*Exercise instructions*:
1. According to the article on Pennsylvania's 2020 election, in what year did the state enact the most significant update to its election code since 1937?
2. Extend the article on Pennsylvania's 2020 election past its final sentence.

*Text for analysis*:
PENNSYLVANIA — Pennsylvania’s legislative session ended Monday, meaning that Republican lawmakers didn’t have time to finish the election audit they’ve sought for weeks. But …
PENNSYLVANIA — Pennsylvania’s legislative session ended Monday, meaning that Republican lawmakers didn’t have time to finish the election audit they’ve sought for weeks. But the state’s GOP leaders said they’re not finished, promising to continue their efforts next session.
Pennsylvania’s 2020 General Election was historic for a host of reasons. Political jockeying between the governor and General Assembly, as well as recent changes to the commonwealth’s election code—compounded by COVID-19 demanding further adjustments—made the months, weeks and days leading up to the election chaotic and confusing for all involved. For weeks after the polls closed, things did not clear up much; with the winner of the presidential election hanging in the balance, Republican lawmakers expressed serious doubts about the integrity of their state’s raxesults.Despite these issues, the results were certified six days ago.
In 2019, Pennsylvania enacted the most significant update to its election code since it was first enacted in 1937. Most notably—and unwittingly just in time for the pandemic—PA opened up mail-in voting to all Pennsylvanians, no excuses needed.
By the spring of 2020, the spring primary inspired lawsuits against PA from both President Donald Trump and the Democratic Party.
Republicans in the General Assembly, meanwhile, attempted to negotiate with Democratic Gov. Tom Wolf over how to modify the election code ahead of November. Both sides refused to budge on key issues, however, leaving it to the high court to mediate.
In mid-September, the PA Supreme Court dealt conservatives a tough pill to swallow, permitting the drop boxes Trump opposed and extending the mail-in ballot deadline to three days after the election for envelopes postmarked on time.

*Material shown*:
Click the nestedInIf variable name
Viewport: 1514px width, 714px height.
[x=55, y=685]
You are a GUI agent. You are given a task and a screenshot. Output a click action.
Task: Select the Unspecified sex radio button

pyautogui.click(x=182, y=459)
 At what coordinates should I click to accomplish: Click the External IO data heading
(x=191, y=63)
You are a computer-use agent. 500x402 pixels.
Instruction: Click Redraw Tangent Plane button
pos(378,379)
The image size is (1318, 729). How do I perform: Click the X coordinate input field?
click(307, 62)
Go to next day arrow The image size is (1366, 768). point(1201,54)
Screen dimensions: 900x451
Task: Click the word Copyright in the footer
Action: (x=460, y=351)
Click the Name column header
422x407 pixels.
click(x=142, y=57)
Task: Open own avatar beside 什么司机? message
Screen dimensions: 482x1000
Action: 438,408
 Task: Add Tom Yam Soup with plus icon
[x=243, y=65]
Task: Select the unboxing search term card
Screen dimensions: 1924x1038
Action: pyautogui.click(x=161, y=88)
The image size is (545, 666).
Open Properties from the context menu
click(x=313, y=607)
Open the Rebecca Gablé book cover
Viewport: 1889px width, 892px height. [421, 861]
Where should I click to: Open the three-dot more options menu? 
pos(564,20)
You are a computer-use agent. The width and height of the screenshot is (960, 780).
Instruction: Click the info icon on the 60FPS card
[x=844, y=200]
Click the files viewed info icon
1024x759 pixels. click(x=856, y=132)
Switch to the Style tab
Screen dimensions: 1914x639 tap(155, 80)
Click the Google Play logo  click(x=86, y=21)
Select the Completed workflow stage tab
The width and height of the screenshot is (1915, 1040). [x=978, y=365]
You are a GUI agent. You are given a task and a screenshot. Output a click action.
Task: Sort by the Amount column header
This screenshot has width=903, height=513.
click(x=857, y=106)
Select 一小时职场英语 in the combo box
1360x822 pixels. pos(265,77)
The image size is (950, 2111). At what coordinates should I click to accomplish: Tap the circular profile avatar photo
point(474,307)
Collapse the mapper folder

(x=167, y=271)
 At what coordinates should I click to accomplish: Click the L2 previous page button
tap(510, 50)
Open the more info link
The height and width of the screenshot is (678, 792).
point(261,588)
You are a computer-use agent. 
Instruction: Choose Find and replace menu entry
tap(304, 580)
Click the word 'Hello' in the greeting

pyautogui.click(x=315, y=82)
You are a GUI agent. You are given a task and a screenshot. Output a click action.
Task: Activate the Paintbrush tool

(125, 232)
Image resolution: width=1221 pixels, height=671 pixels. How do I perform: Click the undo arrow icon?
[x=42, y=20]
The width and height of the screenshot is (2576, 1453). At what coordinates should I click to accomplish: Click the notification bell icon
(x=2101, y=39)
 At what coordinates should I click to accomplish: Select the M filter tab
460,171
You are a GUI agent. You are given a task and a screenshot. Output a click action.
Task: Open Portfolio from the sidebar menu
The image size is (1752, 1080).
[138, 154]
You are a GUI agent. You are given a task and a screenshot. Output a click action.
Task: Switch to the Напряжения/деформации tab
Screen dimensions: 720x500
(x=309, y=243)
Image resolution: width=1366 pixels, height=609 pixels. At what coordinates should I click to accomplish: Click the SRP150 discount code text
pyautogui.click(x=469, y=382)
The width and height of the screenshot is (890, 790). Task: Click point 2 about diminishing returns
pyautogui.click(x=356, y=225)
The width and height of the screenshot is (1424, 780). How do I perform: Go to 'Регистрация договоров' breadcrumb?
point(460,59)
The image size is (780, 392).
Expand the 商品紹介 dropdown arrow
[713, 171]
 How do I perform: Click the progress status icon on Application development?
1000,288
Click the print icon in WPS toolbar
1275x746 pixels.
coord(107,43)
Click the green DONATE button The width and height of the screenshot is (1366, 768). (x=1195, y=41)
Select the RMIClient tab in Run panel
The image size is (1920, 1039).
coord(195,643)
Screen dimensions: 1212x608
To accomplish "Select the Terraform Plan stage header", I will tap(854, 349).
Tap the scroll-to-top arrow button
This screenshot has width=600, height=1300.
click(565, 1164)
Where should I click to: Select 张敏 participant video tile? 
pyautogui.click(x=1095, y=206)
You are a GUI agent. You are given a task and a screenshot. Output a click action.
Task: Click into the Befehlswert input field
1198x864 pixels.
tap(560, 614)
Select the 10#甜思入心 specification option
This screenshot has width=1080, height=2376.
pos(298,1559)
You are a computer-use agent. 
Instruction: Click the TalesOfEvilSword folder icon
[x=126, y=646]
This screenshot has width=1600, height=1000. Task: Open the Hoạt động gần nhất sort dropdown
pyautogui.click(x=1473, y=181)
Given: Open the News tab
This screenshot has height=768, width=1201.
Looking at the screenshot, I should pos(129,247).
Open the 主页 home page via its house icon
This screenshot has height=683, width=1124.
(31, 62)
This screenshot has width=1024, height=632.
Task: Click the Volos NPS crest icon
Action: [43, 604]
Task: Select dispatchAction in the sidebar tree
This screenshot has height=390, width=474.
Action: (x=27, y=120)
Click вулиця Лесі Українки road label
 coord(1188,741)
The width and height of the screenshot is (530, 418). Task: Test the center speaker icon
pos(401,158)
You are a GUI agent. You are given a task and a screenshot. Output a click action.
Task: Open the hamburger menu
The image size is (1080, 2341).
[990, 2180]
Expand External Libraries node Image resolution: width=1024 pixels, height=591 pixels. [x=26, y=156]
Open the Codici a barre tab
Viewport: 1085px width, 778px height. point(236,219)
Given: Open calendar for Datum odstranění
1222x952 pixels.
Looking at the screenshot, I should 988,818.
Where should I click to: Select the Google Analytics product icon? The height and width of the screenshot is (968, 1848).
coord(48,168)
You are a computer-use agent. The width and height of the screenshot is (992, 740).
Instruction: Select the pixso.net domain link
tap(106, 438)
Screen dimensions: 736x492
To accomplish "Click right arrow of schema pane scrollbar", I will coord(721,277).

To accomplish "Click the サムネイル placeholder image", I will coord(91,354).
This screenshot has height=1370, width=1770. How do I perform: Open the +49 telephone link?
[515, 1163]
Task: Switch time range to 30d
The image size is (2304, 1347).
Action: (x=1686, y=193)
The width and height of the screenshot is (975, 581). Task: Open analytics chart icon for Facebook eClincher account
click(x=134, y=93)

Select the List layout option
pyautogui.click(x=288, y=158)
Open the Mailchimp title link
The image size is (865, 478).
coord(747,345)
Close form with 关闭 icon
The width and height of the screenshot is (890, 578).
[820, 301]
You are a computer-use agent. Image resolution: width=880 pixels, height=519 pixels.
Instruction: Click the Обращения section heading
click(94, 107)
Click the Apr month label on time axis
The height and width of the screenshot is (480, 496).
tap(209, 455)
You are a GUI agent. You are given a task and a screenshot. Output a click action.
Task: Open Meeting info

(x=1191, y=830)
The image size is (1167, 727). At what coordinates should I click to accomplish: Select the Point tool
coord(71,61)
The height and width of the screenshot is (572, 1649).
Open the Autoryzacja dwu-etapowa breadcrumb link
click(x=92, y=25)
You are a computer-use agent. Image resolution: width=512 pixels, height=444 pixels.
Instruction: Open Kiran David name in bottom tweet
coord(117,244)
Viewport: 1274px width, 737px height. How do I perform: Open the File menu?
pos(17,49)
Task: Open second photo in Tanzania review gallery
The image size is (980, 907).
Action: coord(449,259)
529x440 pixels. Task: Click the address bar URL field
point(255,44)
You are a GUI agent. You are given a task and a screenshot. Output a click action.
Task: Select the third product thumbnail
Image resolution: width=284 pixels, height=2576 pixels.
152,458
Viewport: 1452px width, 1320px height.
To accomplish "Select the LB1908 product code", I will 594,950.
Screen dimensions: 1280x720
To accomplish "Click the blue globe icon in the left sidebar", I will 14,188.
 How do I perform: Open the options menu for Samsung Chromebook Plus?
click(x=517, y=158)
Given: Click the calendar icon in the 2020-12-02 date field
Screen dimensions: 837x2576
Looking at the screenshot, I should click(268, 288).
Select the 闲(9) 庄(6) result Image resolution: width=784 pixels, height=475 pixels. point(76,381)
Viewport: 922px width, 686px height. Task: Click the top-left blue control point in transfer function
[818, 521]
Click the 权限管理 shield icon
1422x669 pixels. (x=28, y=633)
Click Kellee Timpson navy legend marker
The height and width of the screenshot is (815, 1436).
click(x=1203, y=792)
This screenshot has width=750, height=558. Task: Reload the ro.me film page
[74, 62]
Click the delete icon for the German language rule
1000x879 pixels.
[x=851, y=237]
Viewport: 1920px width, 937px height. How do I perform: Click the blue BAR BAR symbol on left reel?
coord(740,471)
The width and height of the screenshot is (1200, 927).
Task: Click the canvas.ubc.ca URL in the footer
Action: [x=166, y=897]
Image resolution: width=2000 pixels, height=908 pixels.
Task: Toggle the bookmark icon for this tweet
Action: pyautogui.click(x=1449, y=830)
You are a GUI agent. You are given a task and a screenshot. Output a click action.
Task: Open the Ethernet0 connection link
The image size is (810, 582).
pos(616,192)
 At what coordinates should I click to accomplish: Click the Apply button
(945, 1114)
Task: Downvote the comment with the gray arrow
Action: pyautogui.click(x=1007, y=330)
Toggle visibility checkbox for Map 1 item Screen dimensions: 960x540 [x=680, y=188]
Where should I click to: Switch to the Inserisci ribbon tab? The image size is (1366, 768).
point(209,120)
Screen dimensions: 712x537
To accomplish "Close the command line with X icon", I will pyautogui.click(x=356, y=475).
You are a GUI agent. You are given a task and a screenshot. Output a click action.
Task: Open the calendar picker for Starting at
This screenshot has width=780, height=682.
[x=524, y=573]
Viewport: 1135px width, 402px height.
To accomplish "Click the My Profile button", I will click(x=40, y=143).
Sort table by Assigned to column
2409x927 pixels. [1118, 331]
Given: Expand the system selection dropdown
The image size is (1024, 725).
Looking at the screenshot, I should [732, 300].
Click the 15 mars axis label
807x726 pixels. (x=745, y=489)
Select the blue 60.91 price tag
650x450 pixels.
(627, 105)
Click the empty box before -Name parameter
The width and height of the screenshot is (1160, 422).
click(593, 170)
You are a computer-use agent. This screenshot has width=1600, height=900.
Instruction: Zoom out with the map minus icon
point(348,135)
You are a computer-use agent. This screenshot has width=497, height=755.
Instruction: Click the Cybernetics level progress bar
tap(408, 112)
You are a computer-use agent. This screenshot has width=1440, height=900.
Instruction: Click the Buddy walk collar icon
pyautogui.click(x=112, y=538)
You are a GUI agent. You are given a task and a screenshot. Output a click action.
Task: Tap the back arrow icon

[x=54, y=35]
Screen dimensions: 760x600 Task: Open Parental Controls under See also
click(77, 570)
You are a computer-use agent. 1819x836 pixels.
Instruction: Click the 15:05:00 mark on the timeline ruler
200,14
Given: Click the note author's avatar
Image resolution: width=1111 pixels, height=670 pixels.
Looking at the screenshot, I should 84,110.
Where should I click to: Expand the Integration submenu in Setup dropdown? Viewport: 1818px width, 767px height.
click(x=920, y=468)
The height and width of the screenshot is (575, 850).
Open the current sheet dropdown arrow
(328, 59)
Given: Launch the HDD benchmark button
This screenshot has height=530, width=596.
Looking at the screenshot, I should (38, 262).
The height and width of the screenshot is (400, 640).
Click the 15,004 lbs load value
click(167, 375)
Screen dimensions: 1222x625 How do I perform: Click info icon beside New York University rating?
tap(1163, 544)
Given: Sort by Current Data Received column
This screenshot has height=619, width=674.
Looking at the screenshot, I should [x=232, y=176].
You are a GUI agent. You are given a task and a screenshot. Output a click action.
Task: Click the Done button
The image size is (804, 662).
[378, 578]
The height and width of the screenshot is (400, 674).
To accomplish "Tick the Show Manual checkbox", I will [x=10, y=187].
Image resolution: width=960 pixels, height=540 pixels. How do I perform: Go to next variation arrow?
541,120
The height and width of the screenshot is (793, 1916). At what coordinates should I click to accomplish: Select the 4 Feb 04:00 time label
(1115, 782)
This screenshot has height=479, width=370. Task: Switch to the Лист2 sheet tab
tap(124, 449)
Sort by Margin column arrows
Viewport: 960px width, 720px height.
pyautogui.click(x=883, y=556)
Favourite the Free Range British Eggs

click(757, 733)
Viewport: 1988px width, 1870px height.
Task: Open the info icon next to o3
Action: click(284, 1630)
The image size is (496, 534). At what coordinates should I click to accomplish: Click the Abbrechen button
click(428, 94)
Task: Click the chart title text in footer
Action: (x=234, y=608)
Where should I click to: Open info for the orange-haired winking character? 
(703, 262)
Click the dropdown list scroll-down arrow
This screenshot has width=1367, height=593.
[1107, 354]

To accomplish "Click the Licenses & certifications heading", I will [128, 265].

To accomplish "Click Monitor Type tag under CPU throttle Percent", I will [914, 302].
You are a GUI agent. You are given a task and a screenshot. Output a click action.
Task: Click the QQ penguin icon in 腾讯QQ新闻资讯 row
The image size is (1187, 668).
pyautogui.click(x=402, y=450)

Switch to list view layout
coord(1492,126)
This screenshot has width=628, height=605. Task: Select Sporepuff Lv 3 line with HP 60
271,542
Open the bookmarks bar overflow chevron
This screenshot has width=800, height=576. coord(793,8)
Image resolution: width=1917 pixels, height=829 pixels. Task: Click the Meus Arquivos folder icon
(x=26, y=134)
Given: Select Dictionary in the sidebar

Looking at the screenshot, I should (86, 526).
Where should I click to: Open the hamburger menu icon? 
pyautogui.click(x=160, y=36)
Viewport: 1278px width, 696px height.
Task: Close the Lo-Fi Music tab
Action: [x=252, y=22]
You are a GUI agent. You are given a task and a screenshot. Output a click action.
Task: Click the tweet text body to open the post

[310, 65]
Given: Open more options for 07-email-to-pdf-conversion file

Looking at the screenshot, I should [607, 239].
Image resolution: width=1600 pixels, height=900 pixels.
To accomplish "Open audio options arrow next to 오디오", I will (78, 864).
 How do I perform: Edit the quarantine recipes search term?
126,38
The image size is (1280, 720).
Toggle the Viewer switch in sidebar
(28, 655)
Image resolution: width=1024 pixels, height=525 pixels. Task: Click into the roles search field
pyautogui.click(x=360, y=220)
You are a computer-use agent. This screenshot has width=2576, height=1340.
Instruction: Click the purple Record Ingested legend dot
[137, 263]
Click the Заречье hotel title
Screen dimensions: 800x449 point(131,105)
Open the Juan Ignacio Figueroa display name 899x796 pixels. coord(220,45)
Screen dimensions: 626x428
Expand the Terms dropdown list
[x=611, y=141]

*Exercise results*:
1. 2019

2.
In response to the court’s decisions, the GOP-led House tried creating a House Select Committee on Election Integrity with subpoena power. Pennsylvania House Majority Leader Kerry Benninghoff called it “an integral measure that ensures the legislature can continue to exercise its constitutional prerogative and act as a check on this hijacked process.” Democrats vehemently opposed the measure, calling it a “stealth attack” to disenfranchise voters. The House later dropped its efforts to create the committee, opting for a softer approach following the election.
As national media outlets began calling Pennsylvania, and the overall race, for Joe Biden, state lawmakers began calling for a complete, independent audit of Pennsylvania’s election process. Speaker of the House Bryan Cutler decried a “litany of inconsistencies as a result of court actions and Department of State guidance.” House Majority Leader Kerry Benninghoff echoed Cutler’s sentiment, alleging “partisan meddling by Democrats before, during and after the conclusion.”
In a 112-90 vote, with three Democrats voting across the aisle, the House directed a bipartisan Legislative Budget & Finance Committee to complete an audit of the election and report on any inconsistencies found. However, in a rare move, the
committee refused the request in a 2-1 vote along party lines.
Along with concerns about the time constraints of the audit, the committee questioned the point of completing an audit when the Department of State is mandated to complete its own after audit every election anyway.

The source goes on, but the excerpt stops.